On improving taxation by self-assessment

The main idea: tell people what their house is worth, and tax that value, but also offer to buy at that price.


0. Posts on this blog are ranked in decreasing order of likeability to myself. This entry was originally posted on 13.04.2023, and the current version may have been updated several times from its original form. 


1.1 I am rather fond of the concept of taxing the self-assessed value of something, usually implemented by requiring owners to declare a value at which they must sell the object to anyone, and upon which value the tax is applied. Indeed, I’ve relied on this mechanism myself here.

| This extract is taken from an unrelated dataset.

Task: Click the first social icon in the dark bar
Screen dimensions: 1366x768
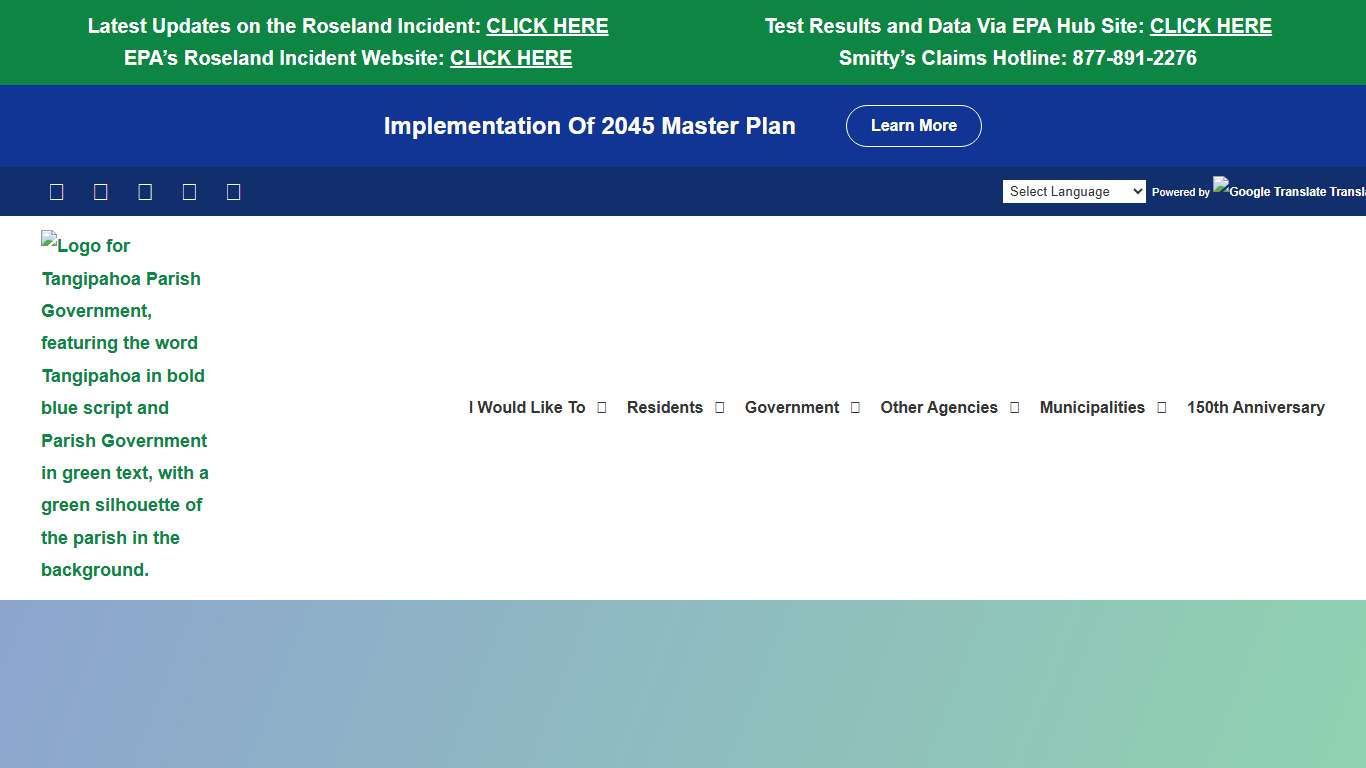Action: coord(56,192)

1.2 But there is a rather obvious drawback of this approach: it effectively transfers the actual ownership of the object away from the owner and, indeed, away from anyone. Well, anyone except the state which pays no tax, in practice making all sectors on which it is applied fall under de facto government ownership.

1.3 But a minor improvement may easily take care of this issue: instead of asking, tell the owner what you (the tax collector) think the object is worth, upon which value you then calculate your tax. And give them the option to sell to you at that price, which offer you cannot refuse.

1.4 Now, we do veer away from the close tracking of the subjective value of the object that we enjoyed in the original version, but we still retain the ability to charge discriminatory pricing, as long as we can guess close enough to (but still below) the subjective value of the object to the owner.

1.5 And if we overshoot, now we incur a real, tangible cost as we may be unable to sell back to anyone else at a price that allows a profit.

1.6 Given both the degree of guesswork / modelling required, and the financial risk associated with failure, I’d expect that the operation of the system would be farmed out to private contractors, who’d then pay a portion of tax revenue to the government, but who’d bear the full cost of the scheme, mainly of buying high when guessing wrong. The government only has to set the tax rate, whilst letting bidders offer the highest rate they’d be willing to pay back to the treasury.

1.7 Finally, I’d love to be able to think of a way to integrate any offer made on the object (not just from the Treasury) into the system, but cannot think of a reason for a private bidder to disclose their failed bids. Homework for the private tax farmers.